With Sunak now in Downing Street, Danker and co must have been licking their lips. Here was a Prime Minister the CBI could do business with. They had worked with him before, and he was a product of the Peloton-riding, Bloomberg-hounding, canapae-quaffing corporate class to which they also belonged. Beer and sandwiches are a bit old-fashioned though, and Sunak doesn’t drink. But still. A latte and Pret salad?
And then along came The Guardian. Since my favourite newspaper published claims of workplace misconduct and sexual assault (including two rapes), the organization has been in freefall. Danker and other staff members have been dismissed. It’s shedding members faster than Spurs can concede goals, with John Lewis, BMW, and ITV amongst the latest to jump ship.
No wonder Helena Morrissey has declared the CBI “finished” and the Government has “paused” all interactions with the body for the foreseeable future. Jeremy Hunt said there was “no point” engaging with it if its own members weren’t sticking around. No more hobnobbing with Treasury officials or after-dinner speeches from Kemi Badenoch. The prognosis must now be terminal.
Friends, I would be lying if I said that this didn’t bring a smile to my face. Adam Smith said that members “of the same trade seldom meet together, even for merriment and diversion, but the conversation ends in a conspiracy against the public”. The CBI is by-word for anti-competitive practices, venal lobbying, and the pursuit of fashionable stagnation rather than economic growth.
If the CBI is sacrificed on the cross of #MeToo, I won’t lose much sleep. Nonetheless, I would urge those commentators currently dancing on the corpse of the “Remain establishment” to keep two things in mind. Most other leading economy have a CBI equivalent – and the Government simply does not have the bandwidth to meet with the endless trade associations that would exist in its place.
Like the IMF, the CBI is habitually wrong because it is staffed by a class of over-renumerated ne’erdowells who all read The Financial Times and don’t understand politics. But the problem the Government has (and to which Rishi Sunak is a welcome exception) is that most politicians don’t understand business. If the CBI did not exist, we would have to invent it.
Of course, one could do the full Vote Leave, stick two fingers up at the lobbyocracy, and enjoy the squeals of the rent-seekers and quangocrats as we bludgeon through the reforms the country needs.
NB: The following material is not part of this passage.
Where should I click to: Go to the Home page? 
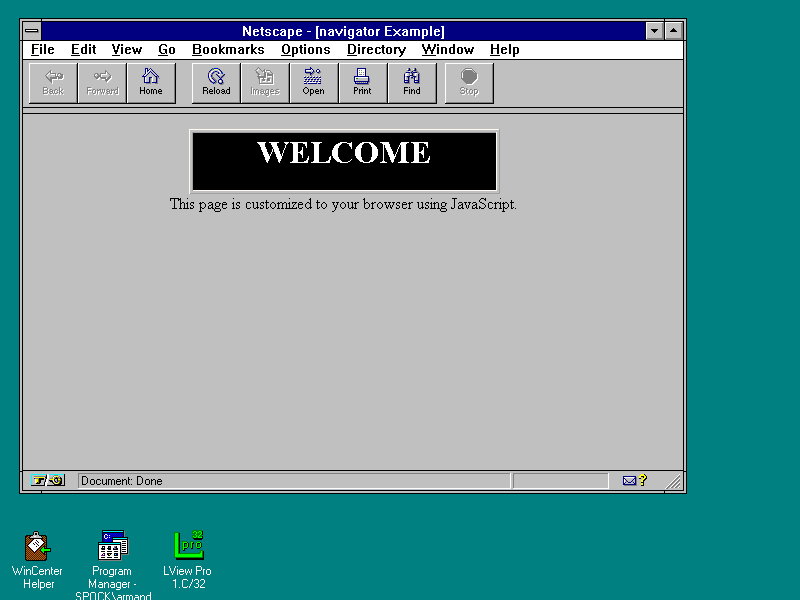coord(151,83)
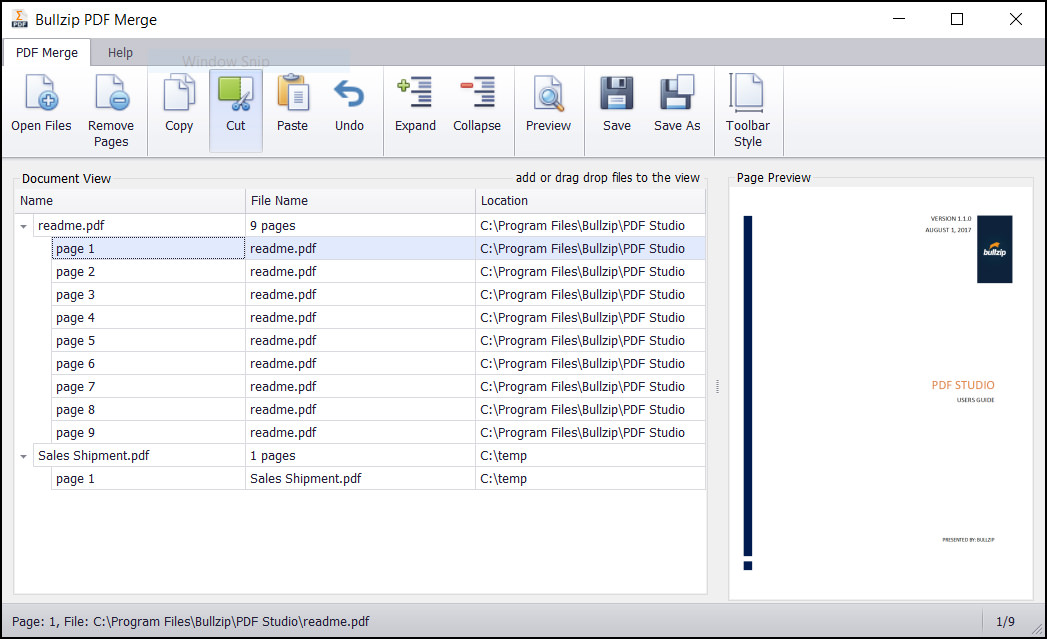Collapse the Sales Shipment.pdf entry
The image size is (1047, 639).
(x=23, y=455)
Yet that makes you an awful lot of enemies and ignores the fact that businesses will always seek to club together to make their voices heard in Whitehall.
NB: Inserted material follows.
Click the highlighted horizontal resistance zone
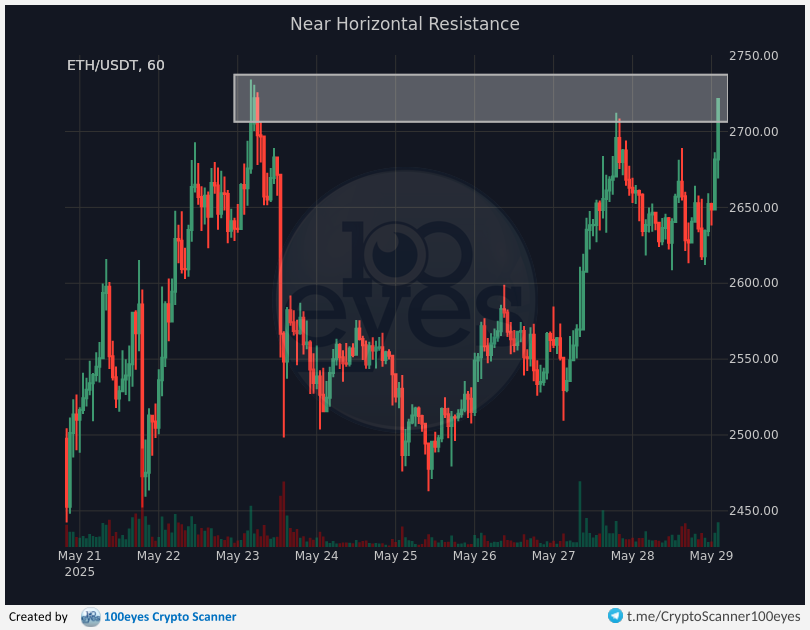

Whether the CBI collapses in on itself, merges with other groups, or is wound up and replaced by an identical body, you can guarantee that the Prime Minister and Leader of the Opposition will still end up addressing some gathering of the corporate community on an annual basis. The Confederation of British Industry is dead – long live the British Industry Confederation!
You can also guarantee, for what it’s worth, that any replacement body will still end up in some scandal or other before long. Yes, it’s satisfying to see an organization given to lecturing others scuppered by its own poor behaviour. But these allegations ultimately pertain to a few rotten apples in a large and mostly unblemished workforce.
Hopefully, cultural change and a dose of personal responsibility will mean incidents like those alleged do not re-occur. Yet Smith’s realism about human psychology gave us the subject of economics – and my cynicism about human nature suggests to me that we will continue to see farce and tragedy in equal measure, whatever the corporate poseurs call themselves.